Every line of the data is to be reproduced exactly.

DATA PROVIDED: Begin

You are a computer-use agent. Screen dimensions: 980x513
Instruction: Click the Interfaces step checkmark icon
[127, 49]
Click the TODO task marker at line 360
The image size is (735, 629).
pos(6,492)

DATA PROVIDED: End

→ REPLY TO THE TASK:
You are a computer-use agent. Screen dimensions: 980x513
Instruction: Click the Interfaces step checkmark icon
[127, 49]
Click the TODO task marker at line 360
The image size is (735, 629).
pos(6,492)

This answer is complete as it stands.